> _TO DO_:
Print this span of the material below exactly: the line with "Prenumerera (119, 2531)", the line with "Inställningar (117, 1310)", and every line between them, but nothing else.
-----
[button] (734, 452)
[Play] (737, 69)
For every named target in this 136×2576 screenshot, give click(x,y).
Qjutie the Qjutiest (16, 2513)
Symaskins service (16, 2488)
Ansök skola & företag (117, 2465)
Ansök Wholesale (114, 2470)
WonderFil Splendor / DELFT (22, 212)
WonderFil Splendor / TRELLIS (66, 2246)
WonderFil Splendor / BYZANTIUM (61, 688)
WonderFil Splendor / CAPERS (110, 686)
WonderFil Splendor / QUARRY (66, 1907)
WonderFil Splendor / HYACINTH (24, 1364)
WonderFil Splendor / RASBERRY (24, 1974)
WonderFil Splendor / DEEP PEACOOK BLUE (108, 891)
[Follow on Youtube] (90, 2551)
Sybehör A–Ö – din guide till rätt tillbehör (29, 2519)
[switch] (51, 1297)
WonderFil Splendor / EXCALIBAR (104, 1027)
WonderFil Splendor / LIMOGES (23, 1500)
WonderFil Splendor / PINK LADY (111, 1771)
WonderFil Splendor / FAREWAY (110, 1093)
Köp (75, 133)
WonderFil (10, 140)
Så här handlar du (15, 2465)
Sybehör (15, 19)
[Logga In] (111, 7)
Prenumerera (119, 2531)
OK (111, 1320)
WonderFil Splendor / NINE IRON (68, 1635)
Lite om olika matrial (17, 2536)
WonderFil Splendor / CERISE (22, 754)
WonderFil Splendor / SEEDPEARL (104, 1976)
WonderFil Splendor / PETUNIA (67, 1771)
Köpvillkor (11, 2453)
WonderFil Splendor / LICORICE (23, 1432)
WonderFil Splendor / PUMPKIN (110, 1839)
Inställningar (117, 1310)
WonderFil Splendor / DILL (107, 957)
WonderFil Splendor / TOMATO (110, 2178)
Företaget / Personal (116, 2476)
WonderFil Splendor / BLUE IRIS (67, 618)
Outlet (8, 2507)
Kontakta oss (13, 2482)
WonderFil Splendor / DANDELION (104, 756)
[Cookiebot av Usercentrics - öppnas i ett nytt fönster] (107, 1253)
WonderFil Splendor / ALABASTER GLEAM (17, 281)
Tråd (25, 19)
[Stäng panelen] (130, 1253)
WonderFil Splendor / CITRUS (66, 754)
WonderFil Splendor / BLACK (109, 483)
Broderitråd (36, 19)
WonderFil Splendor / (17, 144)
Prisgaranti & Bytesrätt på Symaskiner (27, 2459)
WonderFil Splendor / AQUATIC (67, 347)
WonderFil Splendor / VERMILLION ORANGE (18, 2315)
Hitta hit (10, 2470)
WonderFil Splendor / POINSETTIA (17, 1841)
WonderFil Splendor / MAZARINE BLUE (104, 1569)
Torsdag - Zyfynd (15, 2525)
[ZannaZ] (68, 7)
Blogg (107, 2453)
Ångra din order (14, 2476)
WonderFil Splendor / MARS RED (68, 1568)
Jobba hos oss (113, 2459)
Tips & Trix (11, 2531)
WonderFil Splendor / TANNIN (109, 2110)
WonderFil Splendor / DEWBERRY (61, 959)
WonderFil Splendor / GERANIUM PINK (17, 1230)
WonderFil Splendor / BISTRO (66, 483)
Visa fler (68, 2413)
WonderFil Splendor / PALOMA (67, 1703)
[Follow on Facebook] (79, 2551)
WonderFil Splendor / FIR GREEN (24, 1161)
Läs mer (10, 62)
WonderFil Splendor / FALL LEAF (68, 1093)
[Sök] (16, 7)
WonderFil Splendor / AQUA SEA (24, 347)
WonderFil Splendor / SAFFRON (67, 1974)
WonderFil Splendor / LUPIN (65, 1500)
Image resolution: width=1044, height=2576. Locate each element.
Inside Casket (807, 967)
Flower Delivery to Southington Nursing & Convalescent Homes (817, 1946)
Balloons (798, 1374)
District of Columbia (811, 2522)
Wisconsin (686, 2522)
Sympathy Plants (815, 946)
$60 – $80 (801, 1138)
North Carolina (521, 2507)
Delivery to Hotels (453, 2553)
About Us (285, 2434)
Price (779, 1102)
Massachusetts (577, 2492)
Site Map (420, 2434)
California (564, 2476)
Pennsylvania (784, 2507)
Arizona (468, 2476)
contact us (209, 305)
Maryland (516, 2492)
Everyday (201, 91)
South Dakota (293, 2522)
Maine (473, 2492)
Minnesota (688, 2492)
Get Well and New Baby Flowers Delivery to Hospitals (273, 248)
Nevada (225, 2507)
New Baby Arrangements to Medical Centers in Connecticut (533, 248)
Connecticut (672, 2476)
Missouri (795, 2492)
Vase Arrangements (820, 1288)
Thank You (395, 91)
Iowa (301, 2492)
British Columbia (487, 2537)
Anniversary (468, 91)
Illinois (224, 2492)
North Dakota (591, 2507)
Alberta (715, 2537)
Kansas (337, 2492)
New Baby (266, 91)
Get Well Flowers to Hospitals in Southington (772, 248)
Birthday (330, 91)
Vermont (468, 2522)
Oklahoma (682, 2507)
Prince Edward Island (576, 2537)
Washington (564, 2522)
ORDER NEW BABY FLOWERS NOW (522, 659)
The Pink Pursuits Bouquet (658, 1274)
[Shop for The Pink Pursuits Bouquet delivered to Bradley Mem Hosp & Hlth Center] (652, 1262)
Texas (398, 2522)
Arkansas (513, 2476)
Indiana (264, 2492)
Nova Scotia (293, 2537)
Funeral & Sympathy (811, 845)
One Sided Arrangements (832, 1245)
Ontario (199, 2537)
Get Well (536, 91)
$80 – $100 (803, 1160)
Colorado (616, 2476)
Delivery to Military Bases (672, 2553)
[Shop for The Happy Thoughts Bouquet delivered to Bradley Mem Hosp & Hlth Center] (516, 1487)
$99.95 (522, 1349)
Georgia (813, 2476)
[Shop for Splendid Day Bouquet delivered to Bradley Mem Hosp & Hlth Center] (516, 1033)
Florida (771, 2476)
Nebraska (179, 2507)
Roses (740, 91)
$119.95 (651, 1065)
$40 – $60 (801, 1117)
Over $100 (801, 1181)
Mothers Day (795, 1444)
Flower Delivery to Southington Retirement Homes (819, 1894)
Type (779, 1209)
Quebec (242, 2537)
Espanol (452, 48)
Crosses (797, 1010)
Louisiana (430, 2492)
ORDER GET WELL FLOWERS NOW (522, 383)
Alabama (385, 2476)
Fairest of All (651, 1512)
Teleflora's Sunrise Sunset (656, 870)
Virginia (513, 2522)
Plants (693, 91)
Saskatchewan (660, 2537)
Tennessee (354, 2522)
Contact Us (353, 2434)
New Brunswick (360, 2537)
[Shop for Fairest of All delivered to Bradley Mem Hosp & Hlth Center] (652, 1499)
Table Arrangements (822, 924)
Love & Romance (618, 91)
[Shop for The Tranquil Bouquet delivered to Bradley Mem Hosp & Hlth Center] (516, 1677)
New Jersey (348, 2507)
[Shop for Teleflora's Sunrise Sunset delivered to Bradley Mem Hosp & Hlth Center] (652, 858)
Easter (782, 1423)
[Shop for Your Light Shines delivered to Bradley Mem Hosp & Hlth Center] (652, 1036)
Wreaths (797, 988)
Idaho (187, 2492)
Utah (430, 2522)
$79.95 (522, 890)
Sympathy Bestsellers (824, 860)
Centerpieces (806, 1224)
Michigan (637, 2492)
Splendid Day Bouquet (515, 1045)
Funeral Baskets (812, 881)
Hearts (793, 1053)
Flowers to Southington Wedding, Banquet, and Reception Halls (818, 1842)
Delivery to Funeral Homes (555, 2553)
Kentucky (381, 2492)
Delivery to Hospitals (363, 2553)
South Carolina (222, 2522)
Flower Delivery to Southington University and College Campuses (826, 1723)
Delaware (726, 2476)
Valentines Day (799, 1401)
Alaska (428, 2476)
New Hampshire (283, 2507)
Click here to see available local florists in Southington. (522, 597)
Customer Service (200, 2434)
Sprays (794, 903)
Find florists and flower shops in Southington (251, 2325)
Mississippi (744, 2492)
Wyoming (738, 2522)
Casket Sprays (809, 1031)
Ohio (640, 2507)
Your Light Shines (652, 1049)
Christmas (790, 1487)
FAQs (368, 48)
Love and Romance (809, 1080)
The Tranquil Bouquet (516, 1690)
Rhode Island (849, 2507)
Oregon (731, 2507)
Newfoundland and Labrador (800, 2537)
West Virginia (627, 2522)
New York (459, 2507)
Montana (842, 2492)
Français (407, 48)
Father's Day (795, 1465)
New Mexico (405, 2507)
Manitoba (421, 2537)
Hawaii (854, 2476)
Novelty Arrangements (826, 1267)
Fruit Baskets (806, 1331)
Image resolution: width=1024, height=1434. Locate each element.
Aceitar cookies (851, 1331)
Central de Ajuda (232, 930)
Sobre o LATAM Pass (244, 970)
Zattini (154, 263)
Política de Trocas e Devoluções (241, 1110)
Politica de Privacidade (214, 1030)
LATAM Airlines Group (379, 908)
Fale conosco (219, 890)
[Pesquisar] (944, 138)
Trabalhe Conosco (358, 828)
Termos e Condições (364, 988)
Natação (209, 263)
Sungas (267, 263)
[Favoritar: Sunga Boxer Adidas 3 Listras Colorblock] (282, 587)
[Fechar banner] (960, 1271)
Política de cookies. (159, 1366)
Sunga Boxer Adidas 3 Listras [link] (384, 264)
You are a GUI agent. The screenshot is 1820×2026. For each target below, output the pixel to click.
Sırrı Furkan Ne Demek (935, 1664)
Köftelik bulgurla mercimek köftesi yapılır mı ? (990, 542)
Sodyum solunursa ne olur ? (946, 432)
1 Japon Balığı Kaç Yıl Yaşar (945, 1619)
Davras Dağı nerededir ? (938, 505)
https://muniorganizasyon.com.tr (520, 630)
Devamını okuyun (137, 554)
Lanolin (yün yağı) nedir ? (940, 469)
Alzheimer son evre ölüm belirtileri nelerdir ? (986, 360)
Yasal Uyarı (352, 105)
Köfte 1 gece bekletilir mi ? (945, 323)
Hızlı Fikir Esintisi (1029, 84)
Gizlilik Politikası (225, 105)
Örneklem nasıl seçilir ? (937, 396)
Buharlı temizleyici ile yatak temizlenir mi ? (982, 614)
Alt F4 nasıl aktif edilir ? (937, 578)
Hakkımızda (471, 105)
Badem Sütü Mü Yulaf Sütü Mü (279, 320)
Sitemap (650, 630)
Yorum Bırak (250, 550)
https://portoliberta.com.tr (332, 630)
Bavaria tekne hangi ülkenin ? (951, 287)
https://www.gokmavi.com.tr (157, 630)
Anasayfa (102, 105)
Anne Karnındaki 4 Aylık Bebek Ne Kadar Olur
-----
> _EXERCISE RESULT_:
Prenumerera (119, 2531)
OK (111, 1320)
WonderFil Splendor / NINE IRON (68, 1635)
Lite om olika matrial (17, 2536)
WonderFil Splendor / CERISE (22, 754)
WonderFil Splendor / SEEDPEARL (104, 1976)
WonderFil Splendor / PETUNIA (67, 1771)
Köpvillkor (11, 2453)
WonderFil Splendor / LICORICE (23, 1432)
WonderFil Splendor / PUMPKIN (110, 1839)
Inställningar (117, 1310)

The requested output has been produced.